DOCUMENT:
┌────────

March 17, 2009 – Comments (3)

All of a sudden it seems news of pensions is everywhere.  Naked Capitalism has post about AIG, the ponzi scheme that it was, and then argues that pension funds are also a ponzi scheme, which I tend to agree with.

This I could not have said better:

I would throw all the crooks who ran AIG's Financial Products Unit in jail and prosecute them under the full extent of the law for criminal negligence that has caused irreparable damage to the U.S. and global economy.

 And there is truth to this:

And just like AIG, when their financial solvency eventually reaches a breaking point, these pension funds are going to require billions, if not trillions, in bailout funds to allow them to meet their pension obligations.

└────────

DATA:
┌────────

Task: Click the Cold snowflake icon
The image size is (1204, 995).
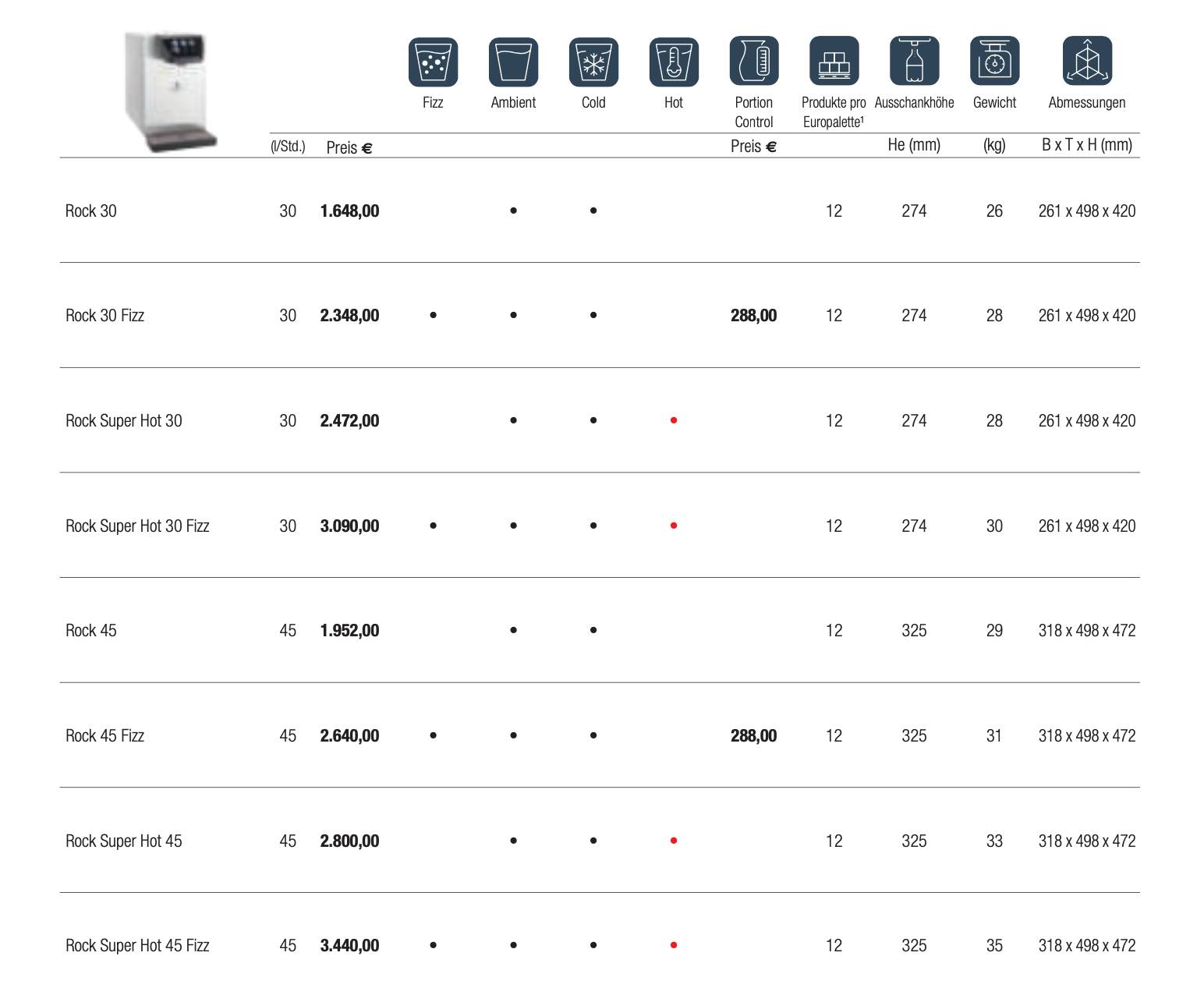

└────────

GOAL:
Please list every organization, or named unit of one, that the blog post on pensions mentions.

RESULT OF THIS TASK:
Naked Capitalism
AIG
AIG's Financial Products Unit